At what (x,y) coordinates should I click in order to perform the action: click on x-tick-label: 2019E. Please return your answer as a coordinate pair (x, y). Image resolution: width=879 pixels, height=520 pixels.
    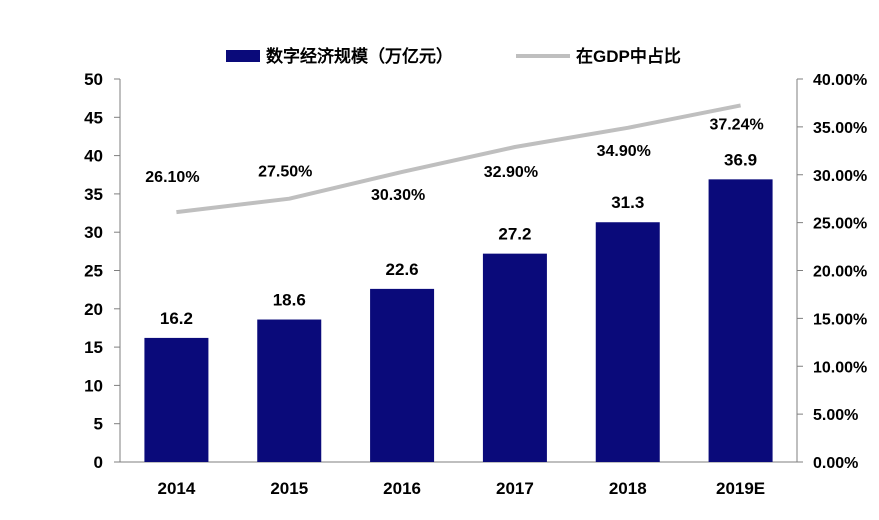
    Looking at the image, I should click on (740, 488).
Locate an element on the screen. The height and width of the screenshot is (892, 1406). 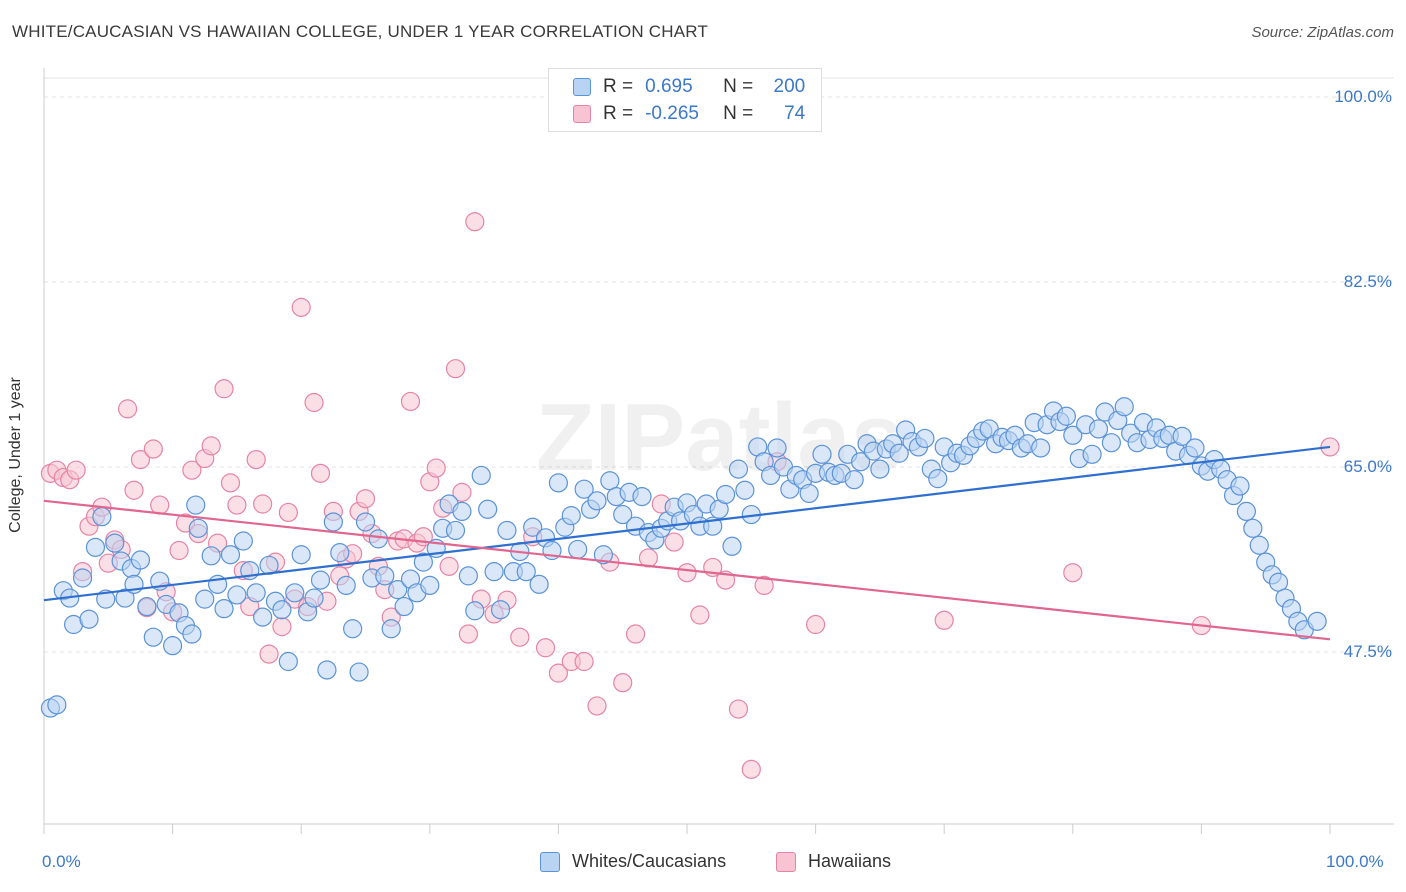
legend-r-value: -0.265 is located at coordinates (672, 114).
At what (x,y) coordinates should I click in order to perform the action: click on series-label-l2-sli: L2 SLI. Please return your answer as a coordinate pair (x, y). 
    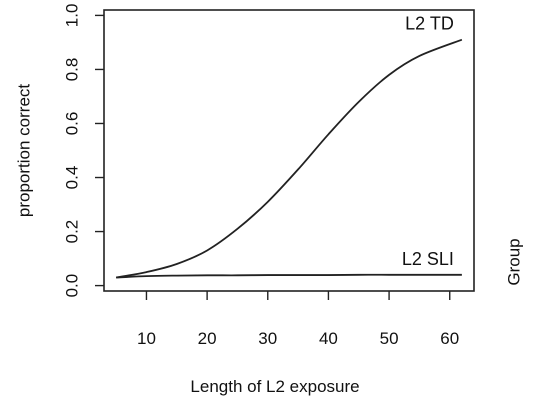
    Looking at the image, I should click on (428, 259).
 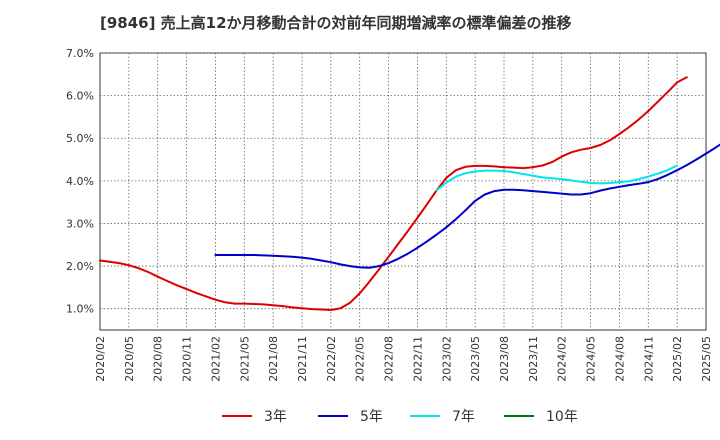 I want to click on legend-swatch-3y, so click(x=237, y=416).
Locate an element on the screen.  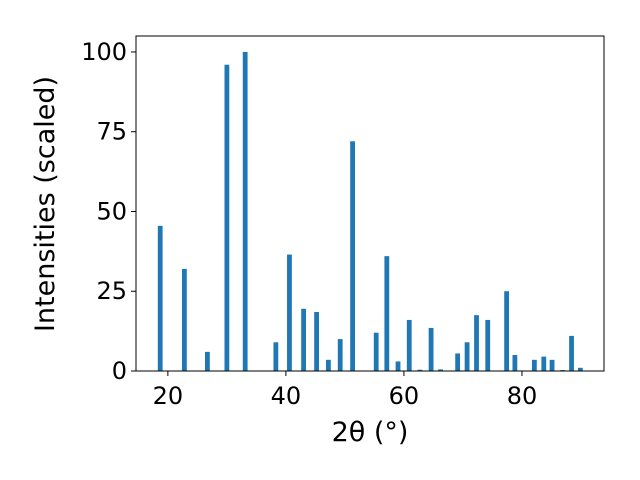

----------------

▶ **Description of the task**
Switch every "coordinate pair" in the data above to "point" and write all the lines out again with nothing else changed, leaving out the pictures.

▶ **Result for this task**
At what (x,y) coordinates should I click in order to perform the action: click on x-tick-label: 2019E. Please return your answer as a point (x, y). Image resolution: width=879 pixels, height=520 pixels.
    Looking at the image, I should click on (740, 488).
Locate an element on the screen. The height and width of the screenshot is (892, 1406). 
legend-r-value: -0.265 is located at coordinates (672, 114).
At what (x,y) coordinates should I click in order to perform the action: click on series-label-l2-sli: L2 SLI. Please return your answer as a point (x, y). 
    Looking at the image, I should click on (428, 259).
  I want to click on legend-swatch-3y, so click(x=237, y=416).
Locate an element on the screen.  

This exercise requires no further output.